_DIRECTIONS FOR THIS TASK_
All of the data below needs to be set down again, exactly as shown.

_INFORMATION SUPPLIED_
= Beginning of Section =

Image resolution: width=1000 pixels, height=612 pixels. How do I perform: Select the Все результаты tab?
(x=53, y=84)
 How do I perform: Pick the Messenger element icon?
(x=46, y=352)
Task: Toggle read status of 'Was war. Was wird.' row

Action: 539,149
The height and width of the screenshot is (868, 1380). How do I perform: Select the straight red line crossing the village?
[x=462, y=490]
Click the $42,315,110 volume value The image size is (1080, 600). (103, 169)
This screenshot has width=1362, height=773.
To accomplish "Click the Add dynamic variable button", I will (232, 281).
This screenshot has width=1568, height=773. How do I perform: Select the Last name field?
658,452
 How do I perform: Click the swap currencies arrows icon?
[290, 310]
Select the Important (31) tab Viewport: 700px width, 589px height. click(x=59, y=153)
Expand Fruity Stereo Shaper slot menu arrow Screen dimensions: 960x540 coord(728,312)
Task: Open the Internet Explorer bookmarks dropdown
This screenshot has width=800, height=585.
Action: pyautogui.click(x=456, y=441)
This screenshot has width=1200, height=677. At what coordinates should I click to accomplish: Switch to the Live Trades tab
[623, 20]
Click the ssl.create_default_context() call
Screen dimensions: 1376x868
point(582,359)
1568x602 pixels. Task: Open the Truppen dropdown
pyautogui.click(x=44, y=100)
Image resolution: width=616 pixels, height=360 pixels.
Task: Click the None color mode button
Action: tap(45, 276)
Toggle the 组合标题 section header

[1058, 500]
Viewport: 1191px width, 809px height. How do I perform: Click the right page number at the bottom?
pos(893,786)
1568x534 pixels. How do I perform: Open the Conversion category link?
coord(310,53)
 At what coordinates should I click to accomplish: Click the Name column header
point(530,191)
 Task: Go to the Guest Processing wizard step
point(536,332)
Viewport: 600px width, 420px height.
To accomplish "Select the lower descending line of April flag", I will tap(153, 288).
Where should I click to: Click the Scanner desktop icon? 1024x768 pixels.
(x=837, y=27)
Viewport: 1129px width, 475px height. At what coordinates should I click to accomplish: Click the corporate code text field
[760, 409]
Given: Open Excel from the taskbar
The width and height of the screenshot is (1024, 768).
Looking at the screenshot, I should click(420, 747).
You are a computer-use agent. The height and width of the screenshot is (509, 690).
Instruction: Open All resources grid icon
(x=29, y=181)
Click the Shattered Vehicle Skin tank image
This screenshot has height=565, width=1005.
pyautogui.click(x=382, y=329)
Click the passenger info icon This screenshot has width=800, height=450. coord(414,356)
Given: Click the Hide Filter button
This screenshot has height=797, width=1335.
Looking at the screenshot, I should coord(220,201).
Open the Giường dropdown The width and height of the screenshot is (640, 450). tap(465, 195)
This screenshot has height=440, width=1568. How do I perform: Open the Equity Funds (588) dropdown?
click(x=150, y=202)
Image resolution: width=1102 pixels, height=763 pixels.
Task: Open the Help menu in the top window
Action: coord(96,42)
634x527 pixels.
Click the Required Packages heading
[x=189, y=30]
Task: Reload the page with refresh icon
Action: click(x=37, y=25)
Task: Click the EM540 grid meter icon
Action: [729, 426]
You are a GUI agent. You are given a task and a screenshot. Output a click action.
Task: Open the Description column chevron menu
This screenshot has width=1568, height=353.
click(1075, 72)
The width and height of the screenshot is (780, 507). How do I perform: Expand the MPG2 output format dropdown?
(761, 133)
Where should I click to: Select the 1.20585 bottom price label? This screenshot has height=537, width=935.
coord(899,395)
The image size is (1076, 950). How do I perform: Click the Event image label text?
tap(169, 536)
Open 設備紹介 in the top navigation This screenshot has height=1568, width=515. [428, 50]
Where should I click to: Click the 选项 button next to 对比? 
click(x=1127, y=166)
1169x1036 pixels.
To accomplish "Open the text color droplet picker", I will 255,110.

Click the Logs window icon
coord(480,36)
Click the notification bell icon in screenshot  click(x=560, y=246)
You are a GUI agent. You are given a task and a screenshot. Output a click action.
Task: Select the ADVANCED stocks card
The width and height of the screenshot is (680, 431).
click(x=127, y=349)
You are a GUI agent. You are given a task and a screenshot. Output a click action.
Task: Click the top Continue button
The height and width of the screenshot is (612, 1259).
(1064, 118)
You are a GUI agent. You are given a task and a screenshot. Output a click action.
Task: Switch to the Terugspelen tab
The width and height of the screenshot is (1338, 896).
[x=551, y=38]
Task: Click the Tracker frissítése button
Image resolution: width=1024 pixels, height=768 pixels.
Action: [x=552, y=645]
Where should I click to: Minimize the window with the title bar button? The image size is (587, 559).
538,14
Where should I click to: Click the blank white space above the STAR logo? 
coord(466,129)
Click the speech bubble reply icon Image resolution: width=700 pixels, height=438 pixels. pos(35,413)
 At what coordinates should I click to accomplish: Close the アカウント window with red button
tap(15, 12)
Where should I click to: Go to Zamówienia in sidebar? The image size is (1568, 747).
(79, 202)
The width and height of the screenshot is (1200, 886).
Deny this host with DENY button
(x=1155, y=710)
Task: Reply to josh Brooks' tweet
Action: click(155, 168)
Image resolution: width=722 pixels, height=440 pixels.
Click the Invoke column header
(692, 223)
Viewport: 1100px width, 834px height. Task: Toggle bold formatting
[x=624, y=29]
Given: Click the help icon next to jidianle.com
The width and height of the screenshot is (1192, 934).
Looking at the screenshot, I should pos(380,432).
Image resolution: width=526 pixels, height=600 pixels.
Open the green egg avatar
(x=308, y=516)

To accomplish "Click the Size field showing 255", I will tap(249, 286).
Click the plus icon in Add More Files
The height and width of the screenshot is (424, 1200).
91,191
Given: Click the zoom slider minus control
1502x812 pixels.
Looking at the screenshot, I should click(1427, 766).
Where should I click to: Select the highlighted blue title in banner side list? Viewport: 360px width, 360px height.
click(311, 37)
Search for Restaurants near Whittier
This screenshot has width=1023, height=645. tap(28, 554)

= End of Section =

_TASK ANSWER_
Image resolution: width=1000 pixels, height=612 pixels. How do I perform: Select the Все результаты tab?
(x=53, y=84)
 How do I perform: Pick the Messenger element icon?
(x=46, y=352)
Task: Toggle read status of 'Was war. Was wird.' row

Action: 539,149
The height and width of the screenshot is (868, 1380). How do I perform: Select the straight red line crossing the village?
[x=462, y=490]
Click the $42,315,110 volume value The image size is (1080, 600). (103, 169)
This screenshot has width=1362, height=773.
To accomplish "Click the Add dynamic variable button", I will (232, 281).
This screenshot has width=1568, height=773. How do I perform: Select the Last name field?
658,452
 How do I perform: Click the swap currencies arrows icon?
[290, 310]
Select the Important (31) tab Viewport: 700px width, 589px height. click(x=59, y=153)
Expand Fruity Stereo Shaper slot menu arrow Screen dimensions: 960x540 coord(728,312)
Task: Open the Internet Explorer bookmarks dropdown
This screenshot has width=800, height=585.
Action: pyautogui.click(x=456, y=441)
This screenshot has width=1200, height=677. At what coordinates should I click to accomplish: Switch to the Live Trades tab
[623, 20]
Click the ssl.create_default_context() call
Screen dimensions: 1376x868
point(582,359)
1568x602 pixels. Task: Open the Truppen dropdown
pyautogui.click(x=44, y=100)
Image resolution: width=616 pixels, height=360 pixels.
Task: Click the None color mode button
Action: tap(45, 276)
Toggle the 组合标题 section header

[1058, 500]
Viewport: 1191px width, 809px height. How do I perform: Click the right page number at the bottom?
pos(893,786)
1568x534 pixels. How do I perform: Open the Conversion category link?
coord(310,53)
 At what coordinates should I click to accomplish: Click the Name column header
point(530,191)
 Task: Go to the Guest Processing wizard step
point(536,332)
Viewport: 600px width, 420px height.
To accomplish "Select the lower descending line of April flag", I will tap(153, 288).
Where should I click to: Click the Scanner desktop icon? 1024x768 pixels.
(x=837, y=27)
Viewport: 1129px width, 475px height. At what coordinates should I click to accomplish: Click the corporate code text field
[760, 409]
Given: Open Excel from the taskbar
The width and height of the screenshot is (1024, 768).
Looking at the screenshot, I should click(420, 747).
You are a computer-use agent. The height and width of the screenshot is (509, 690).
Instruction: Open All resources grid icon
(x=29, y=181)
Click the Shattered Vehicle Skin tank image
This screenshot has height=565, width=1005.
pyautogui.click(x=382, y=329)
Click the passenger info icon This screenshot has width=800, height=450. coord(414,356)
Given: Click the Hide Filter button
This screenshot has height=797, width=1335.
Looking at the screenshot, I should coord(220,201).
Open the Giường dropdown The width and height of the screenshot is (640, 450). tap(465, 195)
This screenshot has height=440, width=1568. How do I perform: Open the Equity Funds (588) dropdown?
click(x=150, y=202)
Image resolution: width=1102 pixels, height=763 pixels.
Task: Open the Help menu in the top window
Action: coord(96,42)
634x527 pixels.
Click the Required Packages heading
[x=189, y=30]
Task: Reload the page with refresh icon
Action: click(x=37, y=25)
Task: Click the EM540 grid meter icon
Action: [729, 426]
You are a GUI agent. You are given a task and a screenshot. Output a click action.
Task: Open the Description column chevron menu
This screenshot has width=1568, height=353.
click(1075, 72)
The width and height of the screenshot is (780, 507). How do I perform: Expand the MPG2 output format dropdown?
(761, 133)
Where should I click to: Select the 1.20585 bottom price label? This screenshot has height=537, width=935.
coord(899,395)
The image size is (1076, 950). How do I perform: Click the Event image label text?
tap(169, 536)
Open 設備紹介 in the top navigation This screenshot has height=1568, width=515. [428, 50]
Where should I click to: Click the 选项 button next to 对比? 
click(x=1127, y=166)
1169x1036 pixels.
To accomplish "Open the text color droplet picker", I will 255,110.

Click the Logs window icon
coord(480,36)
Click the notification bell icon in screenshot  click(x=560, y=246)
You are a GUI agent. You are given a task and a screenshot. Output a click action.
Task: Select the ADVANCED stocks card
The width and height of the screenshot is (680, 431).
click(x=127, y=349)
You are a GUI agent. You are given a task and a screenshot. Output a click action.
Task: Click the top Continue button
The height and width of the screenshot is (612, 1259).
(1064, 118)
You are a GUI agent. You are given a task and a screenshot. Output a click action.
Task: Switch to the Terugspelen tab
The width and height of the screenshot is (1338, 896).
[x=551, y=38]
Task: Click the Tracker frissítése button
Image resolution: width=1024 pixels, height=768 pixels.
Action: [x=552, y=645]
Where should I click to: Minimize the window with the title bar button? The image size is (587, 559).
538,14
Where should I click to: Click the blank white space above the STAR logo? 
coord(466,129)
Click the speech bubble reply icon Image resolution: width=700 pixels, height=438 pixels. pos(35,413)
 At what coordinates should I click to accomplish: Close the アカウント window with red button
tap(15, 12)
Where should I click to: Go to Zamówienia in sidebar? The image size is (1568, 747).
(79, 202)
The width and height of the screenshot is (1200, 886).
Deny this host with DENY button
(x=1155, y=710)
Task: Reply to josh Brooks' tweet
Action: click(155, 168)
Image resolution: width=722 pixels, height=440 pixels.
Click the Invoke column header
(692, 223)
Viewport: 1100px width, 834px height. Task: Toggle bold formatting
[x=624, y=29]
Given: Click the help icon next to jidianle.com
The width and height of the screenshot is (1192, 934).
Looking at the screenshot, I should pos(380,432).
Image resolution: width=526 pixels, height=600 pixels.
Open the green egg avatar
(x=308, y=516)

To accomplish "Click the Size field showing 255", I will tap(249, 286).
Click the plus icon in Add More Files
The height and width of the screenshot is (424, 1200).
91,191
Given: Click the zoom slider minus control
1502x812 pixels.
Looking at the screenshot, I should click(1427, 766).
Where should I click to: Select the highlighted blue title in banner side list? Viewport: 360px width, 360px height.
click(311, 37)
Search for Restaurants near Whittier
This screenshot has width=1023, height=645. tap(28, 554)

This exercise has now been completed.